僕等の会議

僕等の会議

 

朝6時30分。

 

「お早うございます。今日の担当です、宜しくお願いします。今日は誕生日ですね、おめでとうございます。抗がん剤が届いていますよ。」と看護師さんが満面の笑みを見せました。流れで話されたせいか、それが、まるで誕生日プレゼントのように聞こえ、苦笑いをしてみせました。そう、今日は僕の四十五歳の誕生日なのです。記念に看護師さんに写真を撮ってもらいました。抗がん剤と言っても単なる点滴です、痛くも痒くもありません。後にくる副作用は苦痛の極みですが、まだ、この時点では、満面の笑みでガッツポーズが出来ます。
 

 

同日12時、昼食の配膳のおばさんに「お誕生日おめでとうございます。」と言われ、メッセージカードと紅茶パック1袋と雨玉を3つをもらいました。残念ながら今の僕には香りのいい茶色い水と舐めたら溶ける石ころでしかありません。今日の抗がん剤治療で、微かに残る味覚さえも失ってしまうことでしょう。

 

 

 

同日14時、点滴をうちながら、エレベーターに乗って放射線の治療を受けに行きました。土日は病院の都合で休むのに、お客は誕生日すら休ませてくれません。

 

今は大量に水を飲んで、おしっこを出すのも仕事です。利尿剤の効果もあって2時間に一度はトイレに行きたくなります。これが少なくとも3日間は続きます。
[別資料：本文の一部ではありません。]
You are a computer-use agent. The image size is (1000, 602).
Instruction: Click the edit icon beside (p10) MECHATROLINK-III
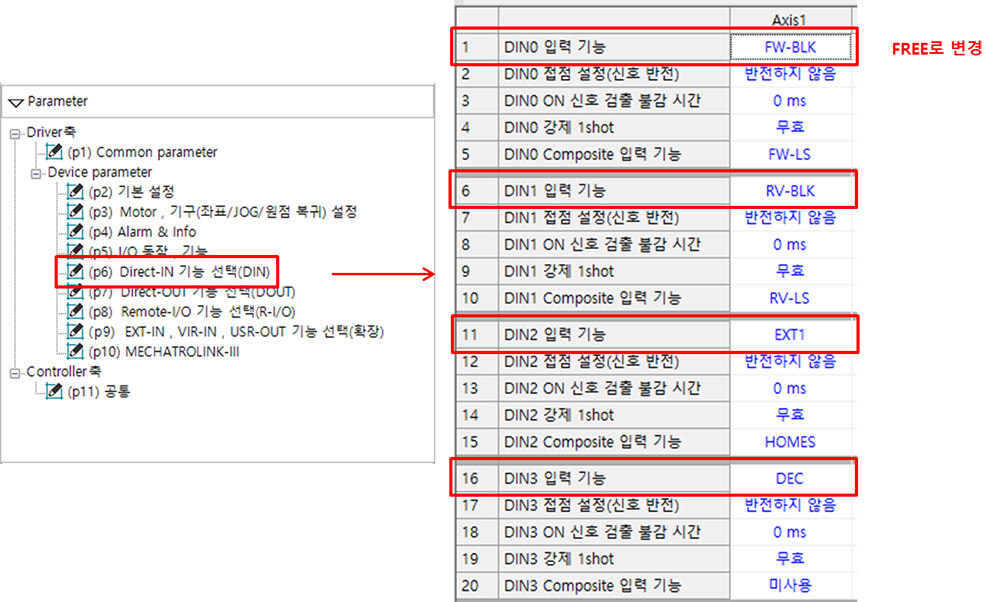coord(76,351)
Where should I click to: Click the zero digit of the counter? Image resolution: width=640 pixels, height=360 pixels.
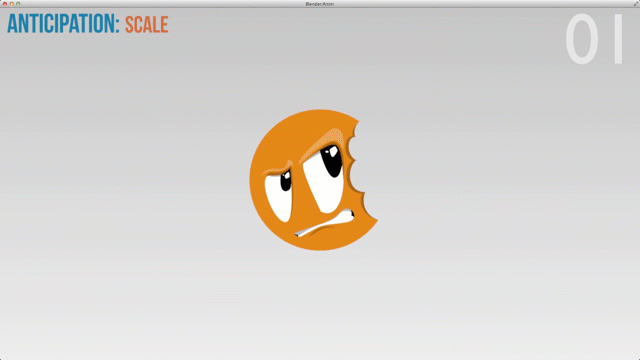click(x=582, y=39)
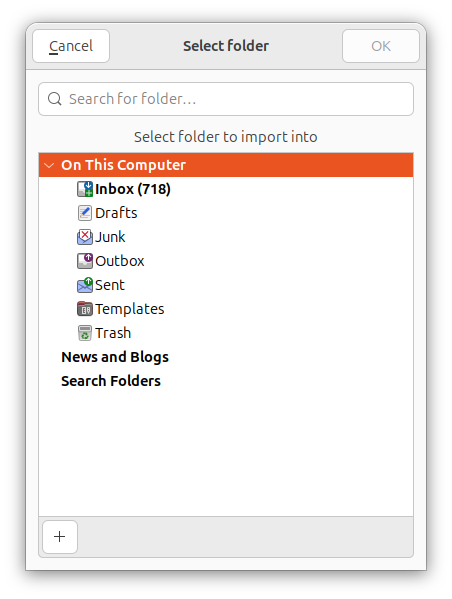Confirm with the OK button
This screenshot has width=452, height=599.
tap(381, 46)
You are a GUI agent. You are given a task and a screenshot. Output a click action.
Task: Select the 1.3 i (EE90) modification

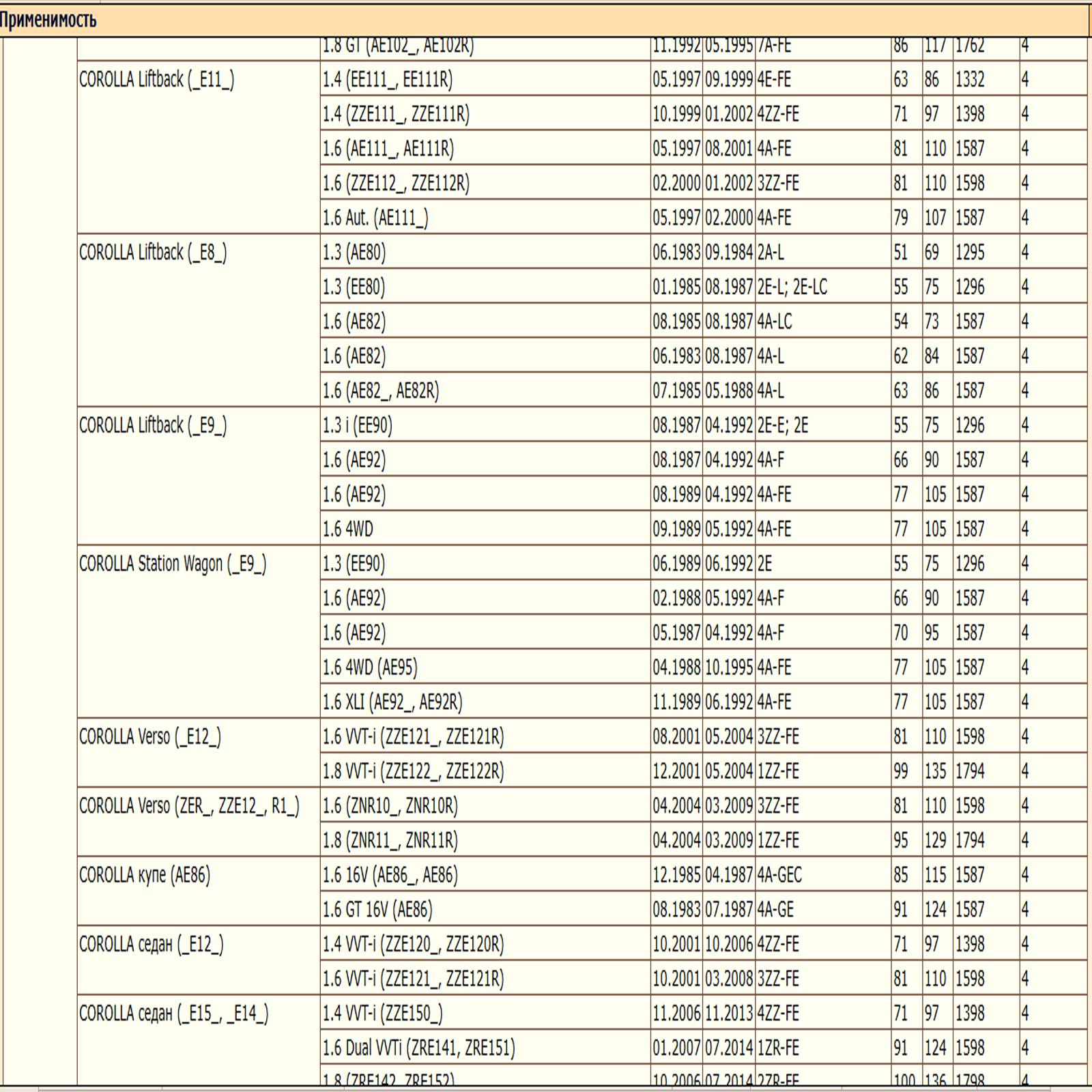coord(358,426)
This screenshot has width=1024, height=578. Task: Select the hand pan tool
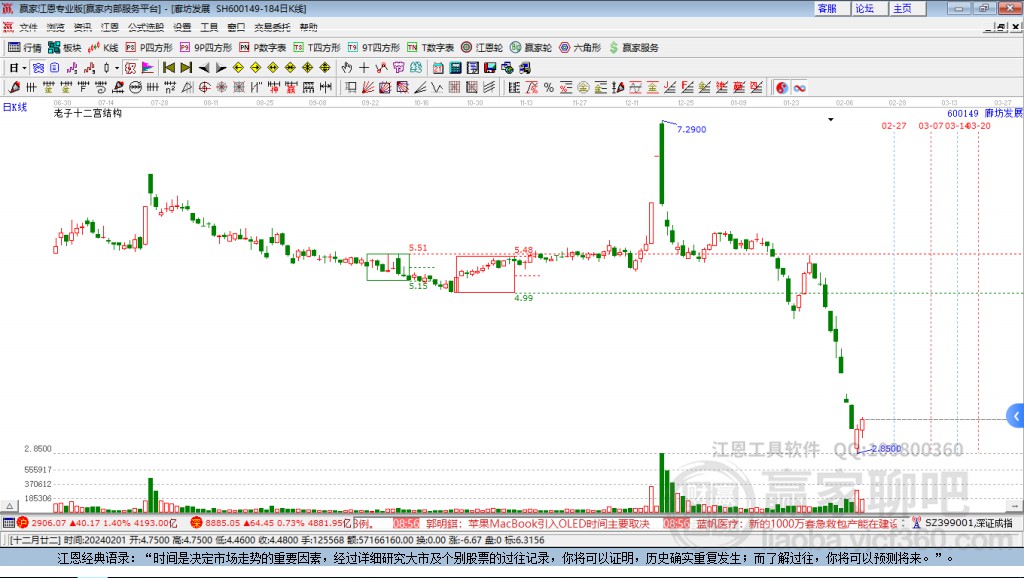[347, 68]
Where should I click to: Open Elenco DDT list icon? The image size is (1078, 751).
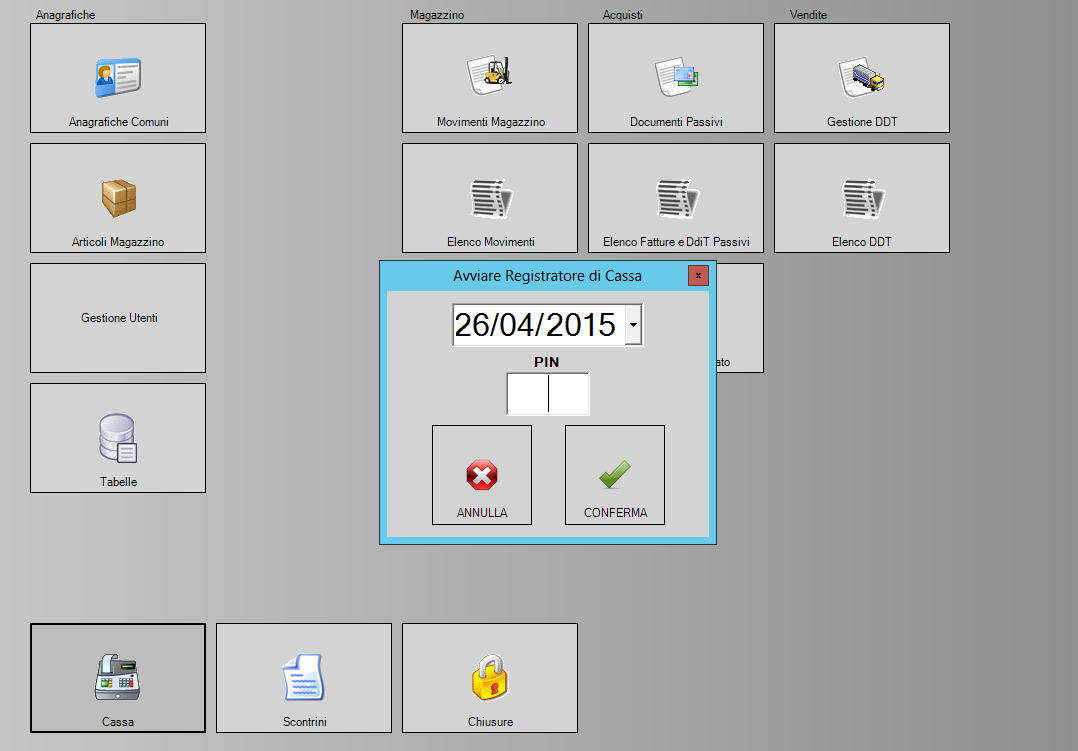click(862, 197)
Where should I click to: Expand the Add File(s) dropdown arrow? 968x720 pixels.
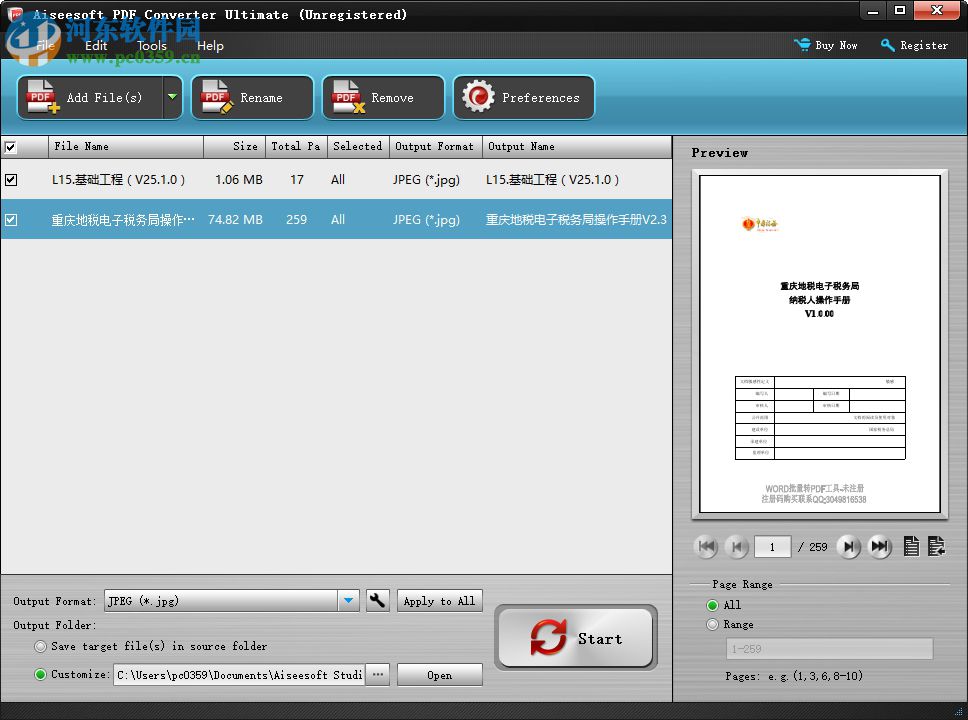pyautogui.click(x=170, y=97)
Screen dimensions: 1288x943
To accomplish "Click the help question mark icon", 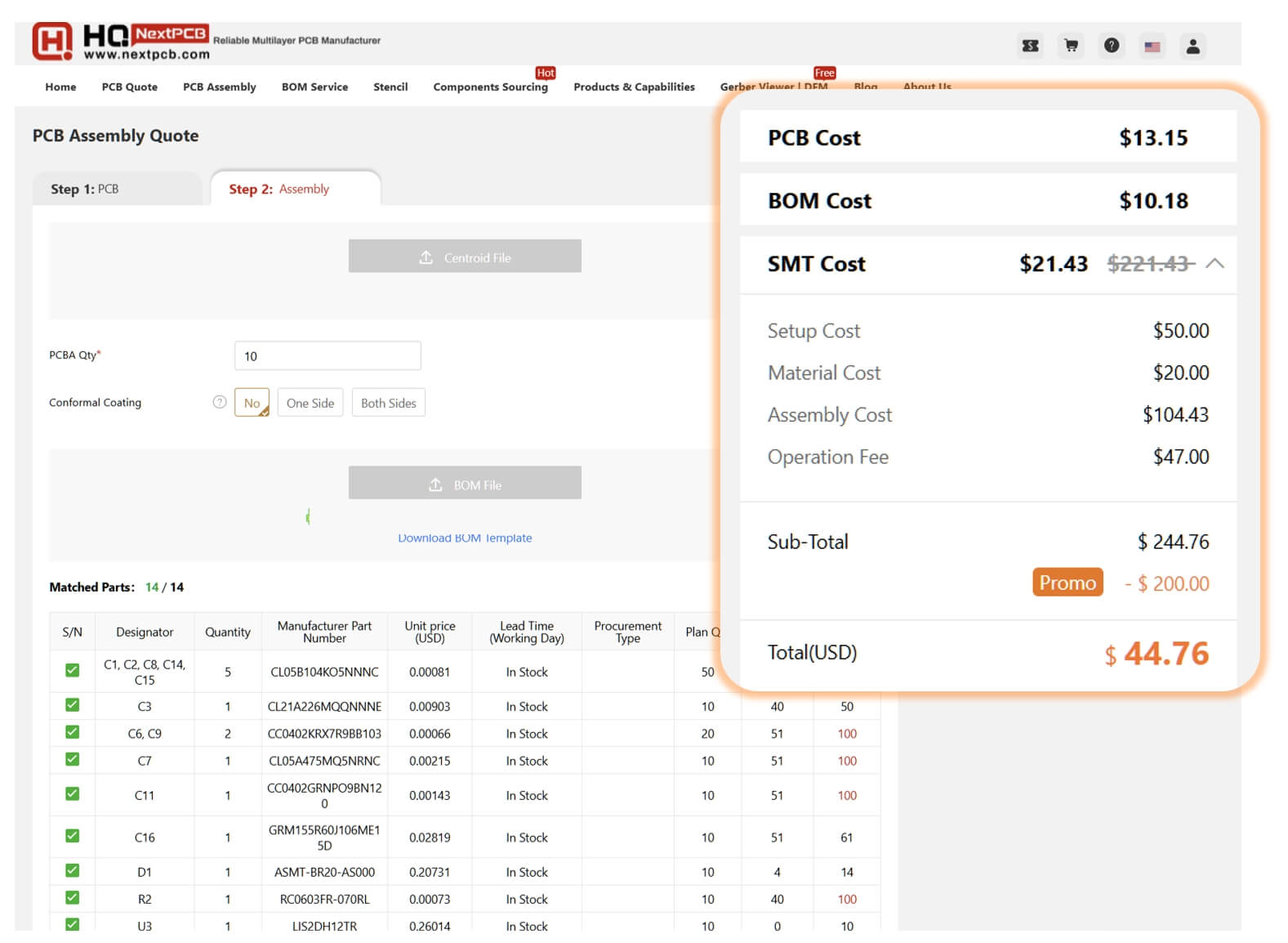I will (1112, 46).
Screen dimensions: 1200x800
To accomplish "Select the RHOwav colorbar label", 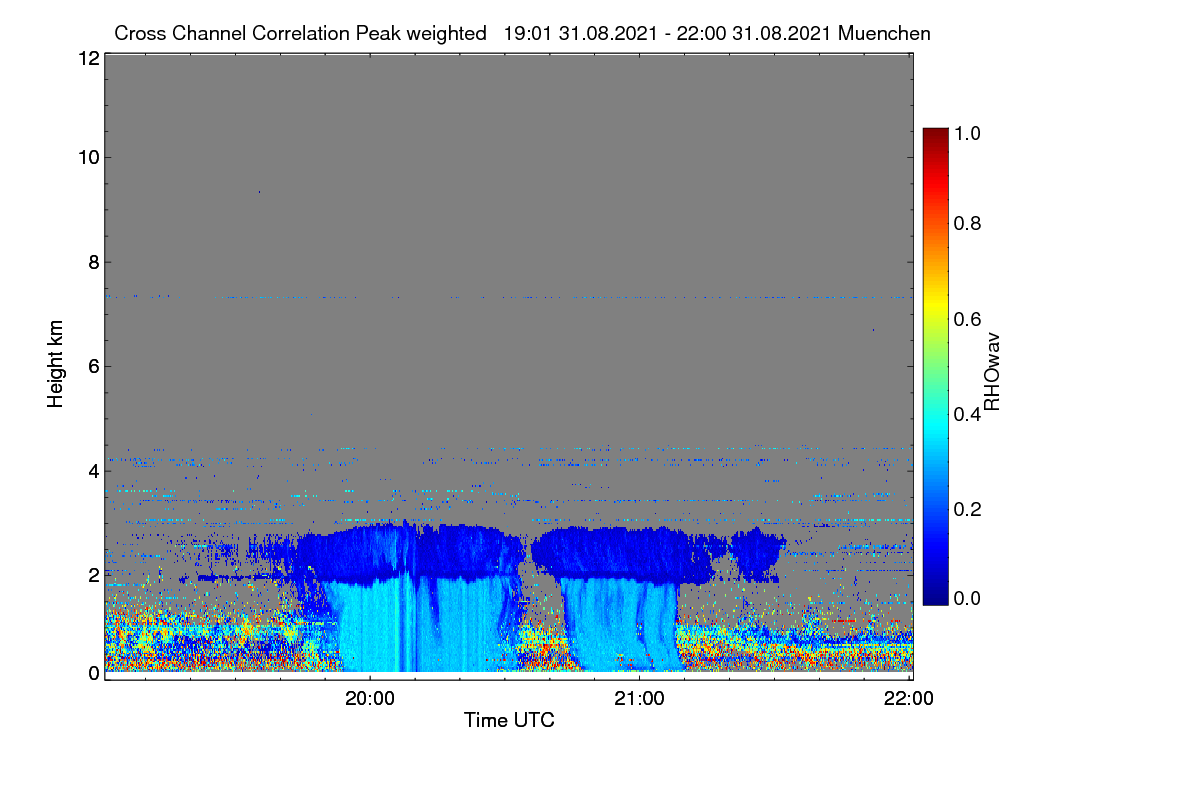I will (992, 371).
というわけで寝不足になります。

 

今日は、フェイスブックを通して誕生祝いのメッセージが沢山、届きます。しかし、吐き気、倦怠感、食欲不振、微熱、しゃっくり、便秘、脱毛、そして味覚ゼロ・・・猛烈な副作用の波と闘いながら、ただ「いいね」を押すことしかできません。

 

この状況に・・・「今晩は泣いてもいいんじゃないか?」と誰かが言い出しました。

 

そこで、久し振りに『僕等の会議』を開くことになりました。冒頭、僕ナンバー003が、こう発言しました。「そもそも、誰かにウケようと、こんな文章を書いている時点で、大したことじゃないと思っている証じゃないか?」この意見に満場一致で、あっという間に閉会となりました。その結果、僕は泣かないことになりました。そう、大したことではないからです。